What the task asks:
Only one stretch of the data is wanted: the line containing "Cuentos legales (28, 1806)", the line containing "Discipliner (1168, 58)", and every line between them, copied exactly.

Items from a data source
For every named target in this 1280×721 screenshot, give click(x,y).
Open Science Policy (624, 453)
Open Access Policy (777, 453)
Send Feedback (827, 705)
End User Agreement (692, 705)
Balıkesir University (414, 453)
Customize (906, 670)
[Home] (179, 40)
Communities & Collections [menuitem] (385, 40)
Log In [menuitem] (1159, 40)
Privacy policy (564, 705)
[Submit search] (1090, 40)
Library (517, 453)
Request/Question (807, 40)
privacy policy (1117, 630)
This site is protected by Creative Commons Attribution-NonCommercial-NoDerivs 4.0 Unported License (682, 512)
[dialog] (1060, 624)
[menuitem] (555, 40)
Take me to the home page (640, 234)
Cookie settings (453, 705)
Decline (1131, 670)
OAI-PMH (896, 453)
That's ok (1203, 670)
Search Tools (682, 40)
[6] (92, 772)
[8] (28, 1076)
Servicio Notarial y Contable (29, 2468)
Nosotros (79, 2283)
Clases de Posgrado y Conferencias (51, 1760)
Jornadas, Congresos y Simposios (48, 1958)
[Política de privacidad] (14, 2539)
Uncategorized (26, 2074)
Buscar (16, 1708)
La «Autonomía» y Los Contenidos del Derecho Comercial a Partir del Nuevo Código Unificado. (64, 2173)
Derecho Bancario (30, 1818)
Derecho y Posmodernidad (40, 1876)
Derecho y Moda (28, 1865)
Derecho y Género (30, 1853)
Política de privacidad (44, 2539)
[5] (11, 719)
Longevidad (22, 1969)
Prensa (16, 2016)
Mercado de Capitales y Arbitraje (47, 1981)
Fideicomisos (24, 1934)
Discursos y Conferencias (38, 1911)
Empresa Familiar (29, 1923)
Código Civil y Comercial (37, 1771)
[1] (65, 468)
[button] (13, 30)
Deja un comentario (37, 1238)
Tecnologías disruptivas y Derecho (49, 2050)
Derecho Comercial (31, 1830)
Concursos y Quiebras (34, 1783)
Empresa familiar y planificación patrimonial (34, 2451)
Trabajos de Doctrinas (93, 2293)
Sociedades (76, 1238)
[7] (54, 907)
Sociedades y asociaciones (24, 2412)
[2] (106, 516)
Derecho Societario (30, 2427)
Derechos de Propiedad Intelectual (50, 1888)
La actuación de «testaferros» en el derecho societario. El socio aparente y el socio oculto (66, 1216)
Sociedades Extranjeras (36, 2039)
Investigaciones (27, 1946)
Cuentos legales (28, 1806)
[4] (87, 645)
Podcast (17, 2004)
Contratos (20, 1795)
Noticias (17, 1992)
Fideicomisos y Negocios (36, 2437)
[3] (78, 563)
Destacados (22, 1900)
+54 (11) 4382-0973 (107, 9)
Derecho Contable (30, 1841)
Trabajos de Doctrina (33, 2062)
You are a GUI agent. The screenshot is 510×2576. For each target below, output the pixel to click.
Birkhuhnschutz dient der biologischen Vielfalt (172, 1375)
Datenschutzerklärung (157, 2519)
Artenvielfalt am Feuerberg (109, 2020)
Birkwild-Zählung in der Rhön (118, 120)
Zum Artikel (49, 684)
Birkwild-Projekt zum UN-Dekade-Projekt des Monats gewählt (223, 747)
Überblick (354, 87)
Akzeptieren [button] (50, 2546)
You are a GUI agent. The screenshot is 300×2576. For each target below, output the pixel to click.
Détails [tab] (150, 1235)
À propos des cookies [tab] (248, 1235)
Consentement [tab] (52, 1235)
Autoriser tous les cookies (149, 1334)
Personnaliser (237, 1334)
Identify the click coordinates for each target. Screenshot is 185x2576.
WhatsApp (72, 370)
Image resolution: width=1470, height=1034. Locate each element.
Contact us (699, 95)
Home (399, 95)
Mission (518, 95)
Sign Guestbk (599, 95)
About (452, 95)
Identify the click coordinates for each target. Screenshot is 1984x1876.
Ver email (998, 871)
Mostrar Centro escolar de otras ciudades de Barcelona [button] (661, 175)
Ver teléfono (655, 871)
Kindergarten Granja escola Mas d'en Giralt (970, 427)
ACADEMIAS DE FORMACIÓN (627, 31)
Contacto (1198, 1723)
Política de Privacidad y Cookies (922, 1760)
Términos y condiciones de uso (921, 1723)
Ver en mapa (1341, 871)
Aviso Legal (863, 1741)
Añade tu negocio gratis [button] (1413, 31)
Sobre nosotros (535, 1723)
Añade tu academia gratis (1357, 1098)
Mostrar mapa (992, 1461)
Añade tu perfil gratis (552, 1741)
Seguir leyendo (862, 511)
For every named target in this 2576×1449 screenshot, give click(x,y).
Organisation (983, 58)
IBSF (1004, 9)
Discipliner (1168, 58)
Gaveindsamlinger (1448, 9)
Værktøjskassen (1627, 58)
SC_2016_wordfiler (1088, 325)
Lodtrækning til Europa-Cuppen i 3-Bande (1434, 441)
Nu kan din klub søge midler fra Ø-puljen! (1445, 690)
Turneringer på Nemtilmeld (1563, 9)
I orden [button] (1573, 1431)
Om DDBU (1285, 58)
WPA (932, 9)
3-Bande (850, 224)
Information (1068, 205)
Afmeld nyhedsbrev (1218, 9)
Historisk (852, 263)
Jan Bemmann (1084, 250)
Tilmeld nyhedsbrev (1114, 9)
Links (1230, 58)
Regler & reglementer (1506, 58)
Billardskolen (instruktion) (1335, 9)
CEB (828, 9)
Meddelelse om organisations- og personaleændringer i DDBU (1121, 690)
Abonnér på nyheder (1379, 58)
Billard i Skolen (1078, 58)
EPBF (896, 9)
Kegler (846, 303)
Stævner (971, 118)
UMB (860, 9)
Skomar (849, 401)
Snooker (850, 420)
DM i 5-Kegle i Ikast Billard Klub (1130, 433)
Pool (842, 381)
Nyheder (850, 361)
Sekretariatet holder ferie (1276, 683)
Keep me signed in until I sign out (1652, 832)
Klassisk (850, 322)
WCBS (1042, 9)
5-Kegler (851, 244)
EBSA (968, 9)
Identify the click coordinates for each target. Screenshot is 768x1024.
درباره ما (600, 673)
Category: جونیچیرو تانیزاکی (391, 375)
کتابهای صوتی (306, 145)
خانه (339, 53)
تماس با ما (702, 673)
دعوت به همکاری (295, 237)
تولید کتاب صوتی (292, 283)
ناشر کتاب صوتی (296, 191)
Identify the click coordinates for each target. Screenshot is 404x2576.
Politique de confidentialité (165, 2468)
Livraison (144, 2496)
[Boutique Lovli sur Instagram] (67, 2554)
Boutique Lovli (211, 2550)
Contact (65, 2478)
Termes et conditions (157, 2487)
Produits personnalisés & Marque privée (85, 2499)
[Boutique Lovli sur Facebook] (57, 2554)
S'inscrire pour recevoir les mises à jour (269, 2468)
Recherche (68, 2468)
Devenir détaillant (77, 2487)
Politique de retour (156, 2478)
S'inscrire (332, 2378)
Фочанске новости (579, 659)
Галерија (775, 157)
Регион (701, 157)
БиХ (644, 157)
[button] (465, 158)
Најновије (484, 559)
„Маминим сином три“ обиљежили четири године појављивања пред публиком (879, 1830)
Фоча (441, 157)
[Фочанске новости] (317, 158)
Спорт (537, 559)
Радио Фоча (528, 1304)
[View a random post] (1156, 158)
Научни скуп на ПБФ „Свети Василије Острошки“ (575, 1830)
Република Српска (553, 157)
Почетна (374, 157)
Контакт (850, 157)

Response to this task:
Cuentos legales (28, 1806)
[4] (87, 645)
Podcast (17, 2004)
Contratos (20, 1795)
Noticias (17, 1992)
Fideicomisos y Negocios (36, 2437)
[3] (78, 563)
Destacados (22, 1900)
+54 (11) 4382-0973 (107, 9)
Derecho Contable (30, 1841)
Trabajos de Doctrina (33, 2062)
You are a GUI agent. The screenshot is 510×2576. For each target below, output the pixel to click.
Birkhuhnschutz dient der biologischen Vielfalt (172, 1375)
Datenschutzerklärung (157, 2519)
Artenvielfalt am Feuerberg (109, 2020)
Birkwild-Zählung in der Rhön (118, 120)
Zum Artikel (49, 684)
Birkwild-Projekt zum UN-Dekade-Projekt des Monats gewählt (223, 747)
Überblick (354, 87)
Akzeptieren [button] (50, 2546)
You are a GUI agent. The screenshot is 300×2576. For each target below, output the pixel to click.
Détails [tab] (150, 1235)
À propos des cookies [tab] (248, 1235)
Consentement [tab] (52, 1235)
Autoriser tous les cookies (149, 1334)
Personnaliser (237, 1334)
Identify the click coordinates for each target. Screenshot is 185x2576.
WhatsApp (72, 370)
Image resolution: width=1470, height=1034. Locate each element.
Contact us (699, 95)
Home (399, 95)
Mission (518, 95)
Sign Guestbk (599, 95)
About (452, 95)
Identify the click coordinates for each target. Screenshot is 1984x1876.
Ver email (998, 871)
Mostrar Centro escolar de otras ciudades de Barcelona [button] (661, 175)
Ver teléfono (655, 871)
Kindergarten Granja escola Mas d'en Giralt (970, 427)
ACADEMIAS DE FORMACIÓN (627, 31)
Contacto (1198, 1723)
Política de Privacidad y Cookies (922, 1760)
Términos y condiciones de uso (921, 1723)
Ver en mapa (1341, 871)
Aviso Legal (863, 1741)
Añade tu negocio gratis [button] (1413, 31)
Sobre nosotros (535, 1723)
Añade tu academia gratis (1357, 1098)
Mostrar mapa (992, 1461)
Añade tu perfil gratis (552, 1741)
Seguir leyendo (862, 511)
For every named target in this 2576×1449 screenshot, give click(x,y).
Organisation (983, 58)
IBSF (1004, 9)
Discipliner (1168, 58)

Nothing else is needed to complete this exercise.